Aim -
Reproduce the items below verbatim, starting at the first line and continuing up to and including the line that contains "click(852, 775)".

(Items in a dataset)
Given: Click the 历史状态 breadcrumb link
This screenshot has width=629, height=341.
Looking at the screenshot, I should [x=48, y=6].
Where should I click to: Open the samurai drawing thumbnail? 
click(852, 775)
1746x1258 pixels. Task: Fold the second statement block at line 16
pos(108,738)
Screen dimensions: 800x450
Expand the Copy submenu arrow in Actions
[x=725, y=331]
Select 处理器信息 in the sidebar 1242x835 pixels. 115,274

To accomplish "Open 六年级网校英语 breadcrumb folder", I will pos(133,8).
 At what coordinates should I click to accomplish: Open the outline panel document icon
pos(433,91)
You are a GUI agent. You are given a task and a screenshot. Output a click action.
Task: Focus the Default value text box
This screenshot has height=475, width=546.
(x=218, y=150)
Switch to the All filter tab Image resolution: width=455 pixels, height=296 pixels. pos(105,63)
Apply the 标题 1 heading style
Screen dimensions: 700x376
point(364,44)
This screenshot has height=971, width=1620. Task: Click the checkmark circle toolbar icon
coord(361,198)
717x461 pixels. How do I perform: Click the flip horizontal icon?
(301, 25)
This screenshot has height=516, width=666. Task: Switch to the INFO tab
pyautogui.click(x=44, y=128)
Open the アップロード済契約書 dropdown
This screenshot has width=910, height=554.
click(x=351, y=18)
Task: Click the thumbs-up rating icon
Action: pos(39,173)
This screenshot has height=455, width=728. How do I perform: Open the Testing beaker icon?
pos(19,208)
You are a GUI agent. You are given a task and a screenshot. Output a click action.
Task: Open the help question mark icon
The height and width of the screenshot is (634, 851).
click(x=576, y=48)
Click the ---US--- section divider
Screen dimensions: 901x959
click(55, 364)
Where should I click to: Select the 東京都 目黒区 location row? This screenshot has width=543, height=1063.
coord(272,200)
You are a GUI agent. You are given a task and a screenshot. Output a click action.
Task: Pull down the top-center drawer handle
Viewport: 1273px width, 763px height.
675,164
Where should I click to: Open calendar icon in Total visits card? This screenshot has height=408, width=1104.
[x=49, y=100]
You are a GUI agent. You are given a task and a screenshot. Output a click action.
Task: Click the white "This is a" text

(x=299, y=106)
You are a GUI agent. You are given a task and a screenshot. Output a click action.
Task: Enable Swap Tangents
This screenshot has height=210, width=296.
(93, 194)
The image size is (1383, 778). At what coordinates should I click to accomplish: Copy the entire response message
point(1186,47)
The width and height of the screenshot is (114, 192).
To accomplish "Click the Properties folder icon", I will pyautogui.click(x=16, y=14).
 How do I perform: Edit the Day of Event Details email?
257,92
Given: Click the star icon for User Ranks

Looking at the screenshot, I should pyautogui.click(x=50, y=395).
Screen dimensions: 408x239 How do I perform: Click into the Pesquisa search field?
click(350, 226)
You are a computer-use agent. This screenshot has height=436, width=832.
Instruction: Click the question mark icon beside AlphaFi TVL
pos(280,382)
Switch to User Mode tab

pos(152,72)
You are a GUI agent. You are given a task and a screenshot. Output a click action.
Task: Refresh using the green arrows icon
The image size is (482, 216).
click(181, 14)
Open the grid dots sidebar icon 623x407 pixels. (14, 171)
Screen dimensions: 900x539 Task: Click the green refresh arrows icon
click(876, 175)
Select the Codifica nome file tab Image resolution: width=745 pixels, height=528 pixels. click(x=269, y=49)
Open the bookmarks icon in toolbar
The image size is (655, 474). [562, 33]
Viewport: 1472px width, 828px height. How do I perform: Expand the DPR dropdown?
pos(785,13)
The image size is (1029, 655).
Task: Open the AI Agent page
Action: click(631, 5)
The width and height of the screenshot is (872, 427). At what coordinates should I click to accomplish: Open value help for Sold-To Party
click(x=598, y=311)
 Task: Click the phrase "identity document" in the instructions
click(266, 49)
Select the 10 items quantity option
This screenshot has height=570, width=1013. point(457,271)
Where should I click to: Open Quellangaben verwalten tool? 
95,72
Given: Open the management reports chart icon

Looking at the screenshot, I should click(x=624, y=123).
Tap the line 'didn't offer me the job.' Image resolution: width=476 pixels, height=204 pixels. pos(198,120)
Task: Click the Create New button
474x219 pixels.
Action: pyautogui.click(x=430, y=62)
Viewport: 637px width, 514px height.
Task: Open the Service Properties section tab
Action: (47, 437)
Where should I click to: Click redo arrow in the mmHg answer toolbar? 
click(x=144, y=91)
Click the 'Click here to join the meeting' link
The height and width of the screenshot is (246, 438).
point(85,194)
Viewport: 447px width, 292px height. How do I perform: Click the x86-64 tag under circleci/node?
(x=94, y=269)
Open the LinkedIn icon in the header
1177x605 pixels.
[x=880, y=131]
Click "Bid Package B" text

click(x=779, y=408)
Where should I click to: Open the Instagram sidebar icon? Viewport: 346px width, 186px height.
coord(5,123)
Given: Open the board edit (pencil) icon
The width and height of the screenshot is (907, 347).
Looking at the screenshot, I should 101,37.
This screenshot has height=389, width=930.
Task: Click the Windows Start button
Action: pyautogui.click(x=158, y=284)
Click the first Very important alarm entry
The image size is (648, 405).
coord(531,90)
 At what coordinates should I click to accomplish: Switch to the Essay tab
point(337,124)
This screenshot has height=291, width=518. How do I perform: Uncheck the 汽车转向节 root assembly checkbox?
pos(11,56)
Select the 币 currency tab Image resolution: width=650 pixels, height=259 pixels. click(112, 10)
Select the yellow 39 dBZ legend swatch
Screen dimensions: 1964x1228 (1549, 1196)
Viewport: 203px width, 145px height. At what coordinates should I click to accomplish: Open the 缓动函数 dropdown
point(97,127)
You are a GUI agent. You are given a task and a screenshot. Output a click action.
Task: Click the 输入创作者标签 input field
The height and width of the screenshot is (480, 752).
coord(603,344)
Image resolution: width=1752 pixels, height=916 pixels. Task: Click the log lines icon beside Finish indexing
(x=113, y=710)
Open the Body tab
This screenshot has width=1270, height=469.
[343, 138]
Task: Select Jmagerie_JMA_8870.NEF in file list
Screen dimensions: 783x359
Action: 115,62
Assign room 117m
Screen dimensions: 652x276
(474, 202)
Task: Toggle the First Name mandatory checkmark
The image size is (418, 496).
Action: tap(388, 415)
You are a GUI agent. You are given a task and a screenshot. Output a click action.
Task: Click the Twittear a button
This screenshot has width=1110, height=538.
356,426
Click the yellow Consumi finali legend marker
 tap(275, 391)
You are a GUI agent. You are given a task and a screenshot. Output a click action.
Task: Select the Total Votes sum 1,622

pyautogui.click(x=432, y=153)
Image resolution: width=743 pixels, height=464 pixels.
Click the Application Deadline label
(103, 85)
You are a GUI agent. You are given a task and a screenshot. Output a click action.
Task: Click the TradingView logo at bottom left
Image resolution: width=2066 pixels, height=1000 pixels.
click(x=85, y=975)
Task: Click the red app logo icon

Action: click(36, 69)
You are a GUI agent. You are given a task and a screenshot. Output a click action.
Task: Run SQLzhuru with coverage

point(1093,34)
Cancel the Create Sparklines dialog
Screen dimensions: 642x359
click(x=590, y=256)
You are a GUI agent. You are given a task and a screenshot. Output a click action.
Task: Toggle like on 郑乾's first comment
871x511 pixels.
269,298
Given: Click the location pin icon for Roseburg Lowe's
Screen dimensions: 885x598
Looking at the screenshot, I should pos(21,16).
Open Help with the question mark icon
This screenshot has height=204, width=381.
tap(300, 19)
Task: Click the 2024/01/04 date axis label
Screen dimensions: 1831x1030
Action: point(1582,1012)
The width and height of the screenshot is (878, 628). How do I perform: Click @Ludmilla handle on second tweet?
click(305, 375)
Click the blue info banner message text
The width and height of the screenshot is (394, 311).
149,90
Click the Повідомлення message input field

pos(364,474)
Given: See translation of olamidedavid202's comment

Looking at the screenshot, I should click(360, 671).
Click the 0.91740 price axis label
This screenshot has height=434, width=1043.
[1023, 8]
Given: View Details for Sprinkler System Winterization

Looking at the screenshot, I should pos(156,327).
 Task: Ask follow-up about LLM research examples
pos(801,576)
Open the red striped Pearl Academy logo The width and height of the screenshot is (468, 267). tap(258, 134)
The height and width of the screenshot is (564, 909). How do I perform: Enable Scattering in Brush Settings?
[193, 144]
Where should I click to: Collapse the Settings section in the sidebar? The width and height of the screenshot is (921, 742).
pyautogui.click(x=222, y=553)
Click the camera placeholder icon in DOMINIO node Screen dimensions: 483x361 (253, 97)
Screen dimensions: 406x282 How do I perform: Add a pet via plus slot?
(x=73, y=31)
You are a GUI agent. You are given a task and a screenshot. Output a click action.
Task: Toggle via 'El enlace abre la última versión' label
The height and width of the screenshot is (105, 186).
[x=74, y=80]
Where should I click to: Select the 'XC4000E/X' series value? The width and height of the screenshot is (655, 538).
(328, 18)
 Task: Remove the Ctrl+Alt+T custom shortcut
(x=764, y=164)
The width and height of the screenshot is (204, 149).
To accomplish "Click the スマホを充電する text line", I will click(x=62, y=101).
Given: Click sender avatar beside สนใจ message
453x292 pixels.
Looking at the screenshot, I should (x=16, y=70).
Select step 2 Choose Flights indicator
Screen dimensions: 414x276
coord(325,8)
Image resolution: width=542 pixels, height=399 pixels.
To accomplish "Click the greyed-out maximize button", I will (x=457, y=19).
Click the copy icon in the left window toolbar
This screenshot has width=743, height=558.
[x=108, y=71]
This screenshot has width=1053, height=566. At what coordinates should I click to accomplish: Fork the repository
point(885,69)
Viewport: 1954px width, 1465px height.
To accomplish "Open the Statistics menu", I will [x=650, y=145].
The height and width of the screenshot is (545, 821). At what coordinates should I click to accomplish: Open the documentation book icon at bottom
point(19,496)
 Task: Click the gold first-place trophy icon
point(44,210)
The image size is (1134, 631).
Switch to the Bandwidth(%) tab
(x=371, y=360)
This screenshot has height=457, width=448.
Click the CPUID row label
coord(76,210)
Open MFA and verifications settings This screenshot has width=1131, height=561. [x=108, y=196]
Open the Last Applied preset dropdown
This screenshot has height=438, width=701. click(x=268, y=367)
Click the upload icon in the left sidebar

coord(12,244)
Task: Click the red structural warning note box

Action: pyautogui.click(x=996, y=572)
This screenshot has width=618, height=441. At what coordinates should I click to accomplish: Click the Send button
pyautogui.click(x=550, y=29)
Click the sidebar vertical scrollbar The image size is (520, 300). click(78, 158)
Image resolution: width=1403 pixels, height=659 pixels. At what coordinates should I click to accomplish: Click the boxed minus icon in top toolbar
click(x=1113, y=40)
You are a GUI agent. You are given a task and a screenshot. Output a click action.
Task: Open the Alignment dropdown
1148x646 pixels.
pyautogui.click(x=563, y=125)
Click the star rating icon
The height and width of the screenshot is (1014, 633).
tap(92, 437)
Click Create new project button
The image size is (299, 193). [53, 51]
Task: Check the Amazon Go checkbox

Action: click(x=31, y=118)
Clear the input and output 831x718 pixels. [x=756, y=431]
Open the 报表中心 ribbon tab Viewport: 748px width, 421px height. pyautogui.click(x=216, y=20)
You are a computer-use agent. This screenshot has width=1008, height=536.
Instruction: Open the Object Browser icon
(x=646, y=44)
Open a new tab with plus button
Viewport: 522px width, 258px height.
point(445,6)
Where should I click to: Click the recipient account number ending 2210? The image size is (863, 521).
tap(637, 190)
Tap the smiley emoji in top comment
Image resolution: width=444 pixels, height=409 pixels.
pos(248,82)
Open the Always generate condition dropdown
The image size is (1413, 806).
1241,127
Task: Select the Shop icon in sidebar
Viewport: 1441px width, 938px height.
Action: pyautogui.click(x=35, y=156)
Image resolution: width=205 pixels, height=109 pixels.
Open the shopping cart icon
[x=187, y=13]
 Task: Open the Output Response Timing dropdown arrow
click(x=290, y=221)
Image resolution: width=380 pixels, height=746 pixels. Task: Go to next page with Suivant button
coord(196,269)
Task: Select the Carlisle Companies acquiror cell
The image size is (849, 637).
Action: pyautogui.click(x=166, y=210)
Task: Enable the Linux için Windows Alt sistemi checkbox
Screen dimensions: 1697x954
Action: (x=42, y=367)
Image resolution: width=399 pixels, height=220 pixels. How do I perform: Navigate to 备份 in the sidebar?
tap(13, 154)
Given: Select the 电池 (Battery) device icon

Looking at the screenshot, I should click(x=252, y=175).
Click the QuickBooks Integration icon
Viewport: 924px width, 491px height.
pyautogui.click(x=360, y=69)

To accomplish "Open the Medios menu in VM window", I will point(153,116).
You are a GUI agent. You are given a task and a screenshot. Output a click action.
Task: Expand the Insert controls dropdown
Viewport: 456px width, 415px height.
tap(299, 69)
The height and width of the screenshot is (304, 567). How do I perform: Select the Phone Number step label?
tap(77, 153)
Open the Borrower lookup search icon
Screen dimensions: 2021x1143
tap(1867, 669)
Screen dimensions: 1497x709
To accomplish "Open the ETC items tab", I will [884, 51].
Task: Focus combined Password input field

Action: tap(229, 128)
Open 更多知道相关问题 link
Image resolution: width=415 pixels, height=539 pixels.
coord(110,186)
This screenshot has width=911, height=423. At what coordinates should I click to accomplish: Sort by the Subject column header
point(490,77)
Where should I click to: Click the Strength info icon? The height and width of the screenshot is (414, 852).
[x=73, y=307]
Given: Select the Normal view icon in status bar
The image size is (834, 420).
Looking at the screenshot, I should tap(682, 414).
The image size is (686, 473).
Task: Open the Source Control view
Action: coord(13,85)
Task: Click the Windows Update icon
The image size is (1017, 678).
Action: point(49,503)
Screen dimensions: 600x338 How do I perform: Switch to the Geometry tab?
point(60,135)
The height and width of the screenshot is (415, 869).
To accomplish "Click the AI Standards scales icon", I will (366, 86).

Answer for this exercise -
Given: Click the 历史状态 breadcrumb link
This screenshot has width=629, height=341.
Looking at the screenshot, I should [x=48, y=6].
Where should I click to: Open the samurai drawing thumbnail? 
click(852, 775)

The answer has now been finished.